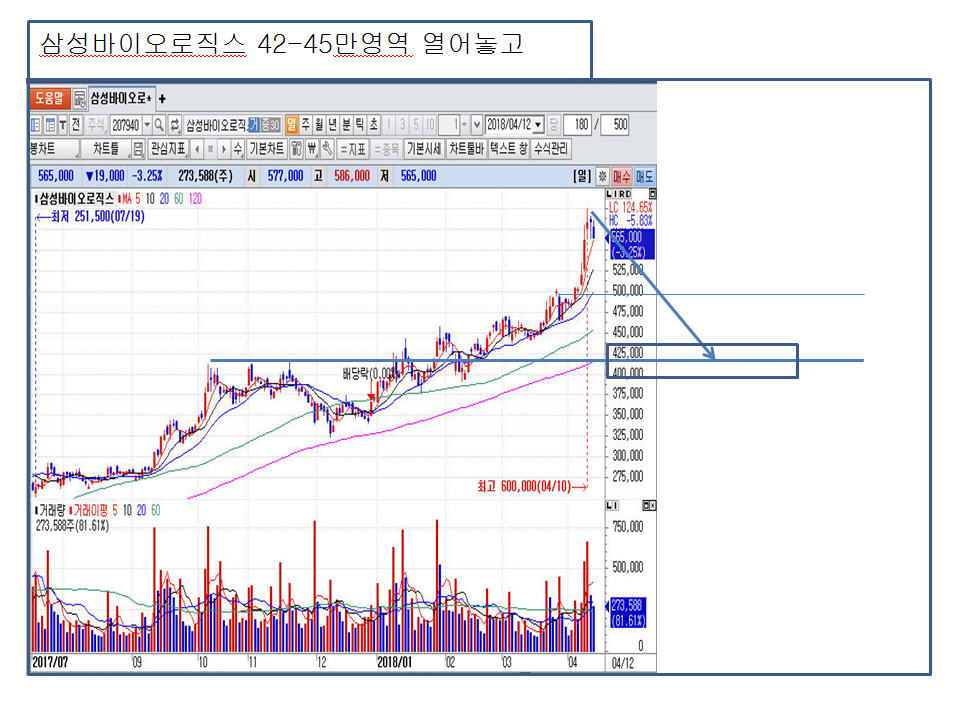Click the won currency symbol icon
The width and height of the screenshot is (962, 723).
(x=312, y=149)
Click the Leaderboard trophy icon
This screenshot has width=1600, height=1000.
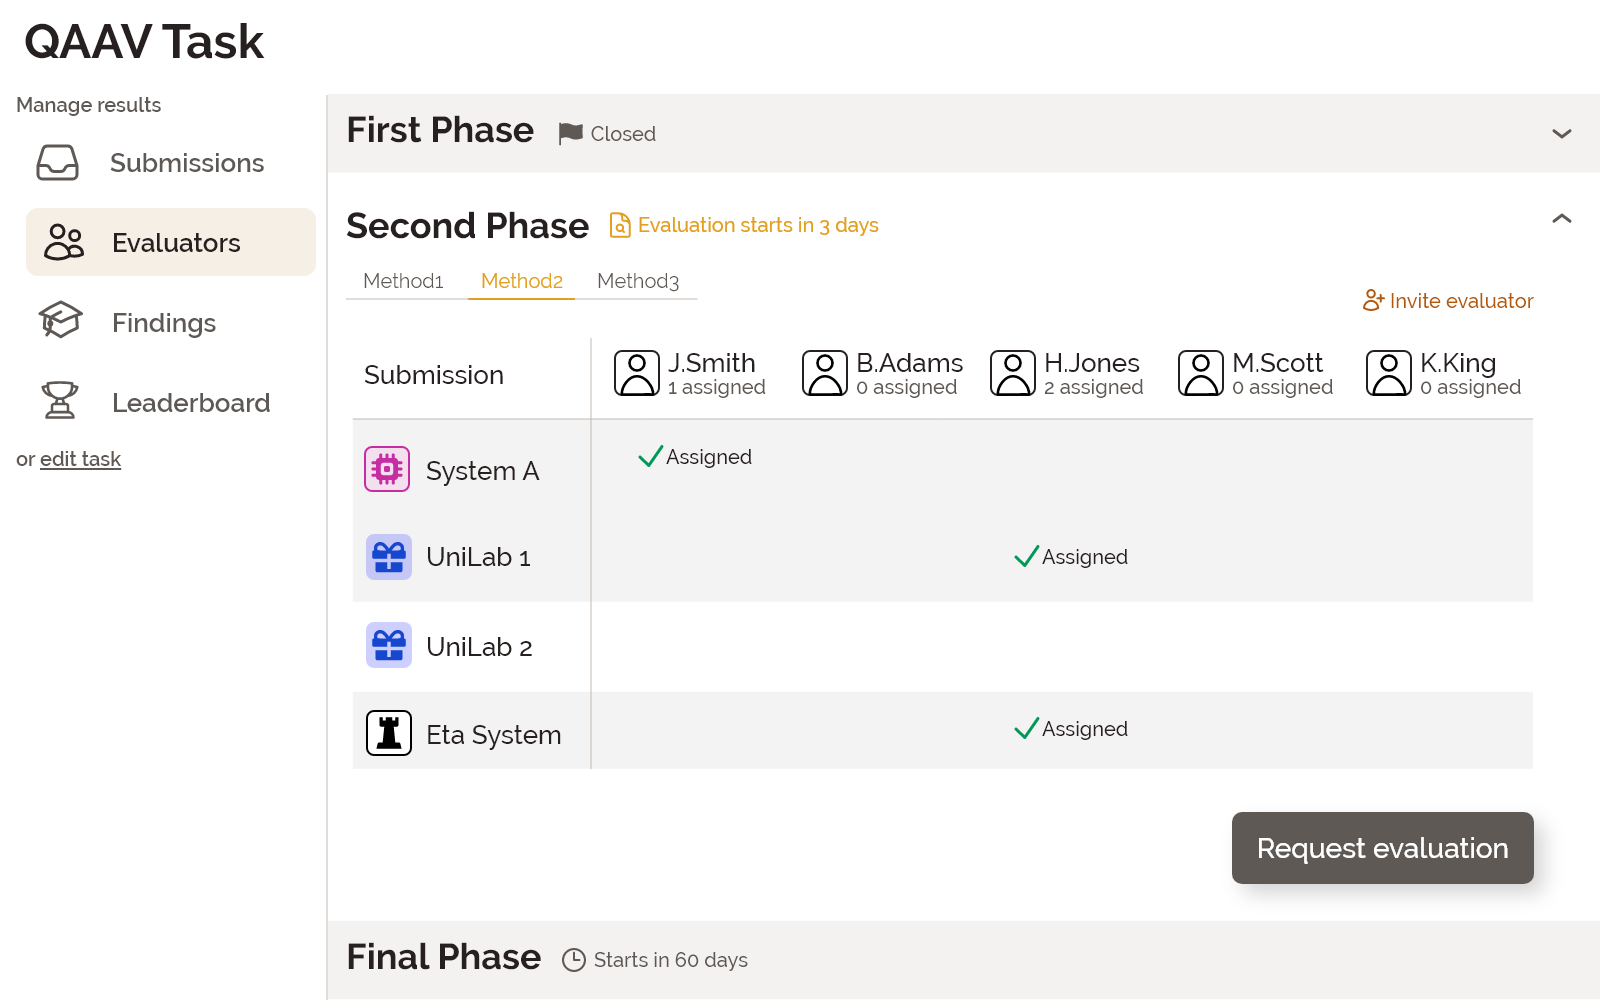click(x=60, y=400)
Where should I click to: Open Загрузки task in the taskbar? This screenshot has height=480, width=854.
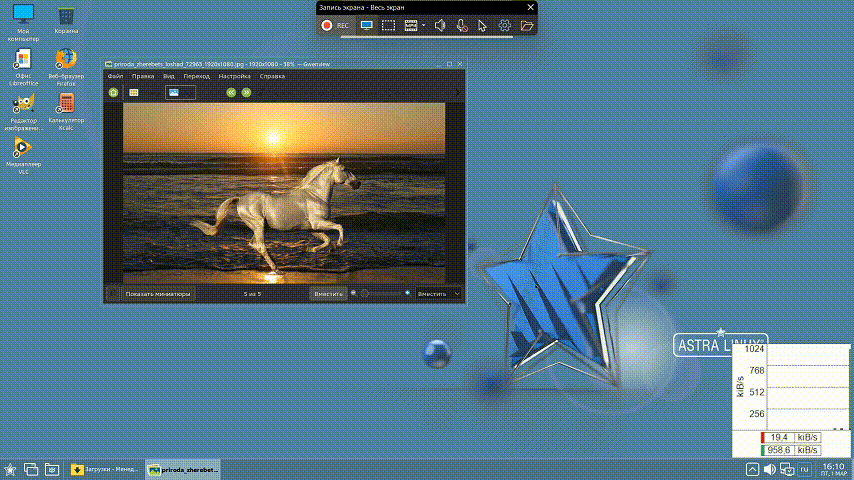click(x=105, y=468)
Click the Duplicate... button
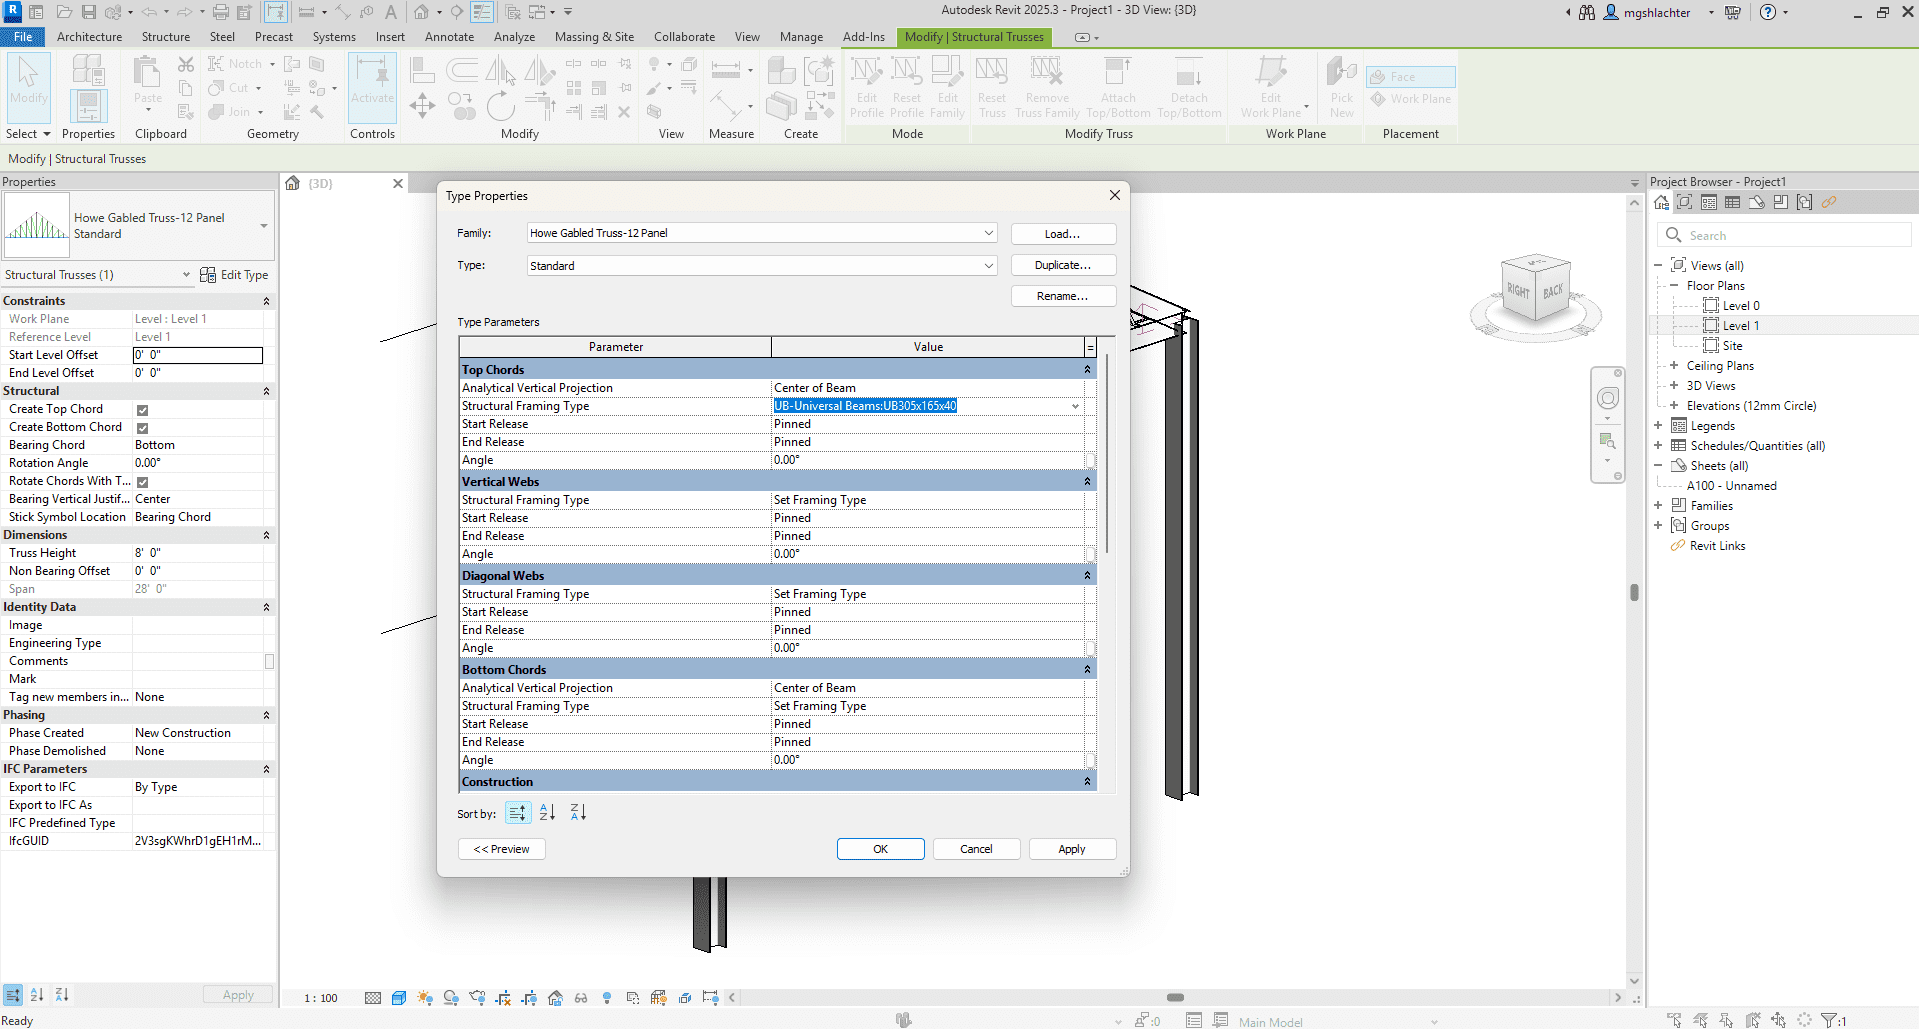Viewport: 1919px width, 1029px height. (x=1062, y=266)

══════════════════════════════

Task item → Lines starting at the one with "Click the Leaderboard trophy icon" and ending at the last line of the entries above must be restated word for word, with pictures omitted.

Result for this exercise →
Click the Leaderboard trophy icon
This screenshot has width=1600, height=1000.
click(x=60, y=400)
Where should I click to: Open Загрузки task in the taskbar? This screenshot has height=480, width=854.
click(x=105, y=468)
Click the Duplicate... button
Viewport: 1919px width, 1029px height. (x=1062, y=266)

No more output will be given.